С тех пор как я возвратился в Олений замок, меня не переставало удивлять, как мой уже немолодой наставник умудряется удерживать столько деталей и сведений в голове. Но ведь рано или поздно настанет день, когда все рухнет. Политические интриги давались Чейду много труднее, чем раньше. Само существование дневников – массивных переплетенных томов, сделанных в джамелийском стиле, указывало на то, что он больше не доверяет своей памяти. Всего их было шесть – одинаковых томов, с обложками красного, синего, зеленого, желтого, пурпурного и золотого цветов, по одному на каждое из Шести Герцогств. Как он определял, в каком из них следует искать нужные сведения, оставалось выше моего понимания.
В седьмом дневнике, с белым переплетом и оленем Видящих на обложке, Чейд записывал свои ежедневные наблюдения. Именно к нему он обращался чаще всего, листая страницы в поисках сплетен, обрывков разговора или доклада шпиона. И хотя Чейд хранил заветную книгу в потайном месте, все записи он делал своим личным шифром. Он не предлагал мне почитать свои дневники, а я никогда не просил, поскольку не сомневался, что они содержат множество тайн, о которых мне лучше не знать. К тому же шпионы, наводнявшие Шесть Герцогств, могли чувствовать себя в полной безопасности – невозможно разболтать тайну, которая тебе неизвестна. И все же тревога Чейда из-за слабеющей памяти не объясняла его поведения.
– В последнее время тебе пришлось несладко, и я за тебя тревожился. Но зачем обременять себя еще и попытками овладеть Силой?
Его руки сжались в кулаки.
– Причина в том, что я прочитал. И в твоих историях о чудесах Силы. В текстах говорится, что человек, владеющий этой магией, способен излечить свое тело и продлить жизнь. Сколько лет было твоей спутнице, Кеттл? Двести или триста? А она легко пережила зиму в горах. Ты рассказал мне, что исцелил своего волка, во всяком случае на некоторое время. Если я сумею открыть себя твоей Силе, ты можешь попытаться помочь мне. Или, если ты откажешься – а я готов к этому, – я и сам справлюсь.

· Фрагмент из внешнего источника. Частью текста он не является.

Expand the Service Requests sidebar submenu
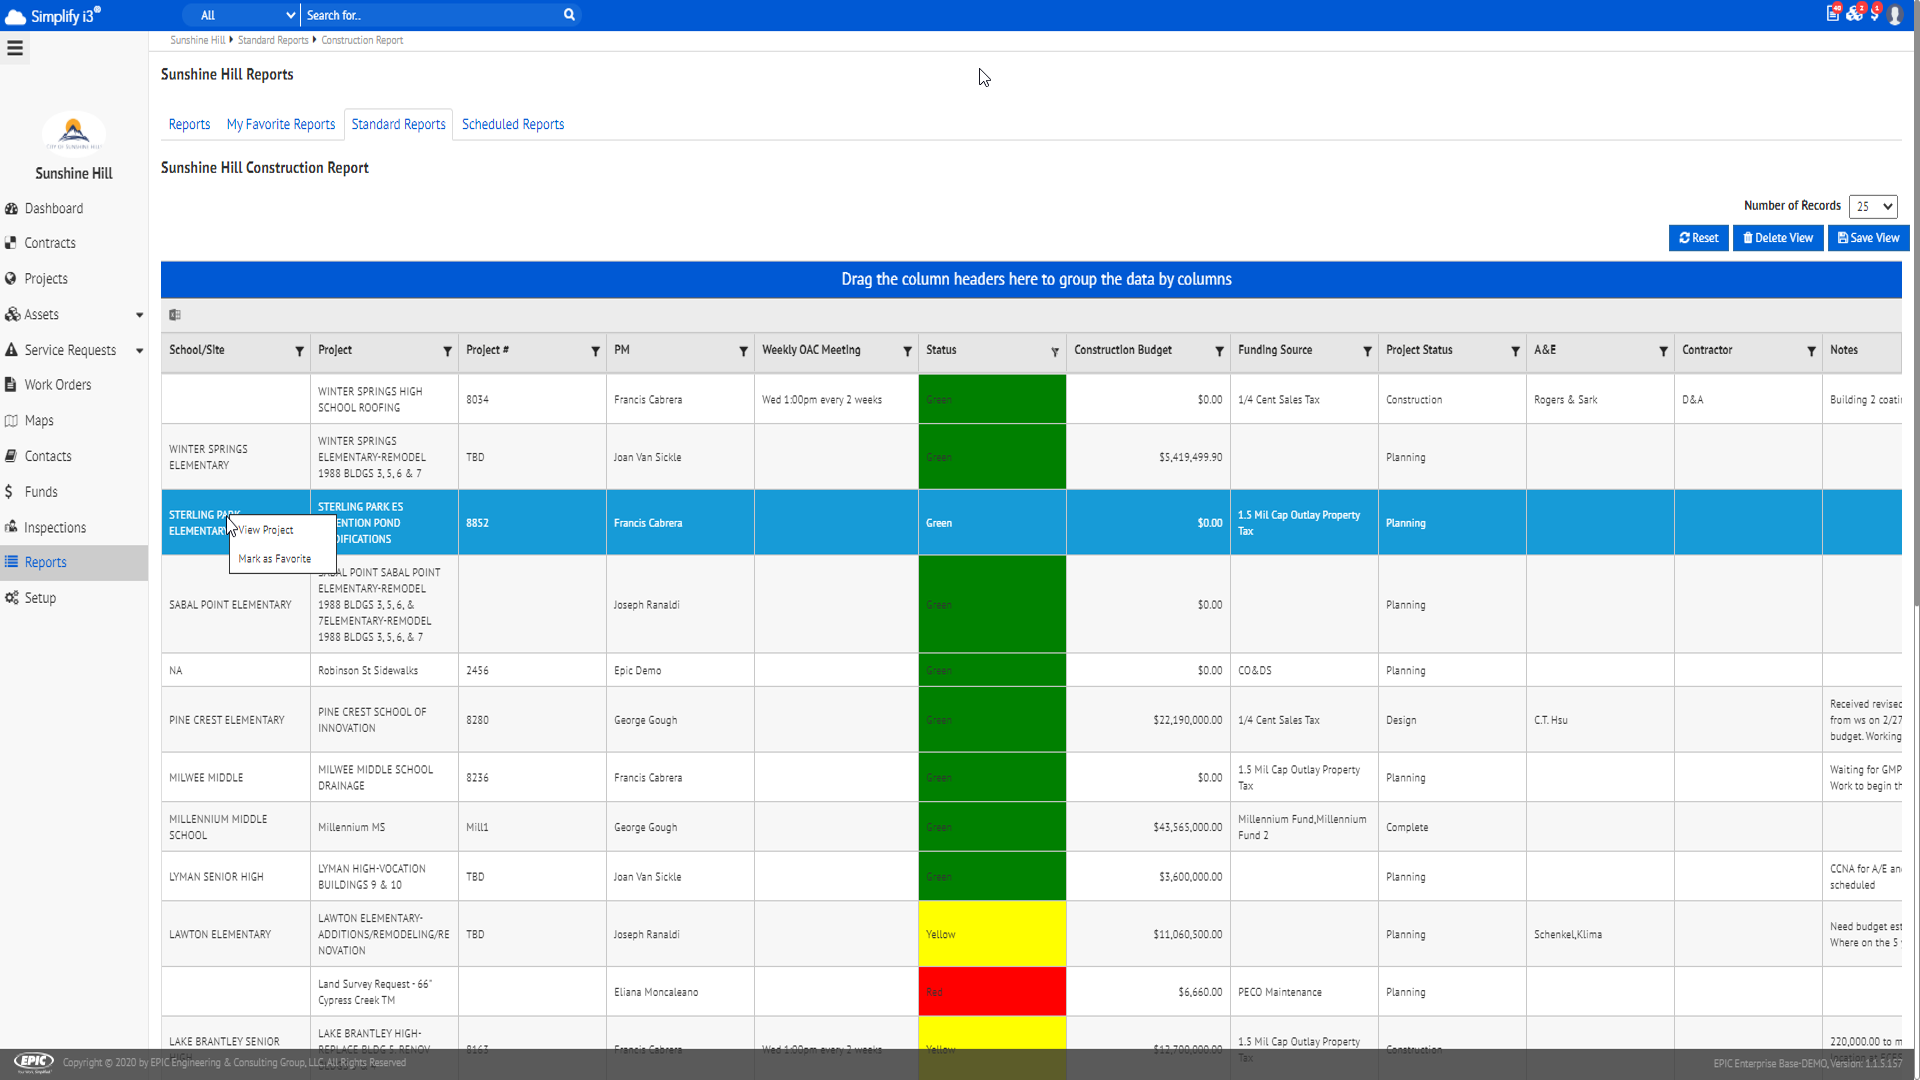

Словно пытаясь доказать свою решимость, Чейд схватил чашку и одним глотком осушил ее. Он вновь поперхнулся и раскашлялся, на губах остались следы темной жидкости. Схватив стакан, он жадно запил настой вином.
– Кажется, ты не спешишь предложить мне свою помощь, – с горечью проворчал он, вытирая рот тыльной стороной ладони.
Я тяжело вздохнул.
– Чейд, я едва овладел основами мастерства, чтобы учить принца. Как я могу предложить тебе помощь в обучении магии, которую сам плохо понимаю? А что, если я…

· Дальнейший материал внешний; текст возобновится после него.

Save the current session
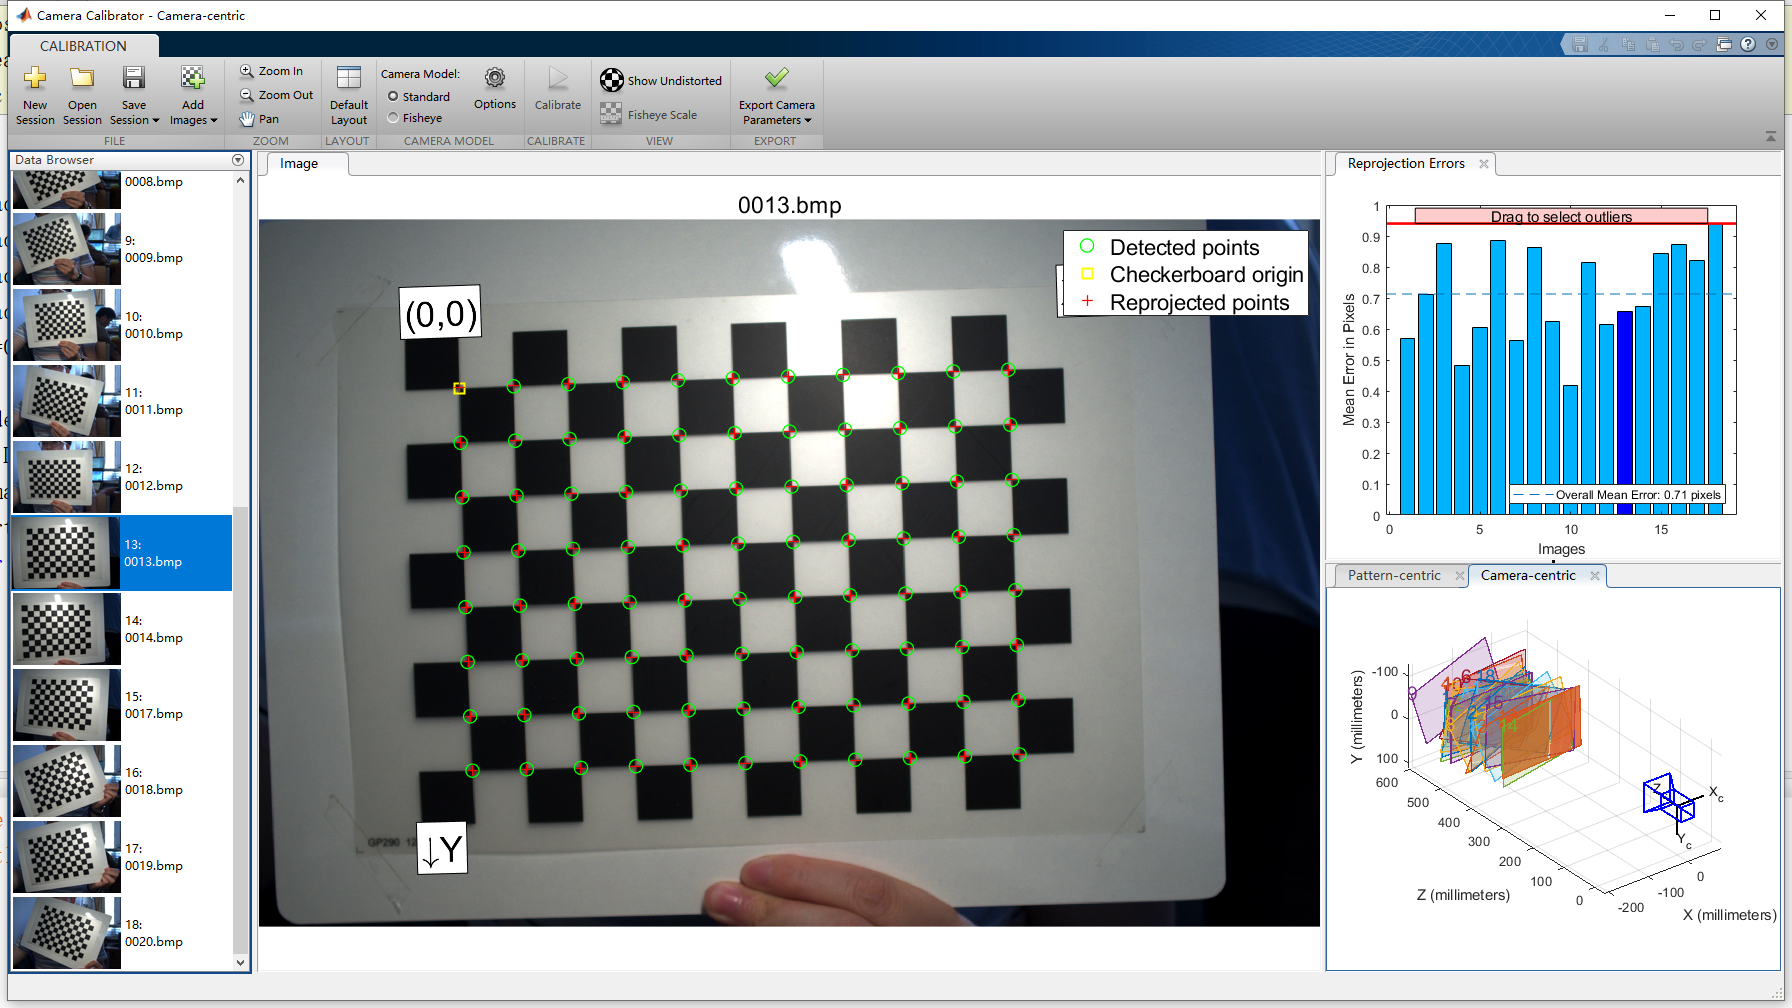The height and width of the screenshot is (1008, 1792). click(133, 93)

– Это всегда было твоей главной слабостью, Фитц. Всю жизнь. Излишняя осторожность. Недостаток честолюбия. Шрюду нравилось. Он никогда тебя не боялся – а во мне чувствовал соперника.
Я с ужасом смотрел на него, а Чейд продолжал, не замечая боли, которую мне причиняет:
– Я и не ждал твоего одобрения. Впрочем, мне оно не требуется. Я буду исследовать подходы к магии Силы самостоятельно. Ну а когда сумею приоткрыть дверь, тогда посмотрим, что ты скажешь о своем старом наставнике. Думаю, я смогу тебя удивить, Фитц. Мне кажется, во мне живет Сила, что она всегда во мне была. Помнишь, ты говорил о музыке Олуха? Я ее слышу. Так мне кажется. На грани восприятия, когда засыпаю. Я обладаю Силой.
Он умолк, ожидая ответа, но я так и не нашел что ему сказать. Во мне билась одна-единственная мысль: я никогда не страдал от недостатка честолюбия, просто мои устремления не совпадали с целями, которые Чейд передо мной ставил. Молчание становилось невыносимым. Наконец Чейд его нарушил, полностью сменив тему разговора, что сделало неловкость еще более заметной.
– Ладно, я вижу, тебе нечего мне сказать. Что ж… – Он вымученно улыбнулся и спросил: – Как дела у твоего мальчика?
Я встал.
– Не лучшим образом. Полагаю, что ему – как и его названому отцу – не хватает честолюбия. Спокойной ночи, Чейд.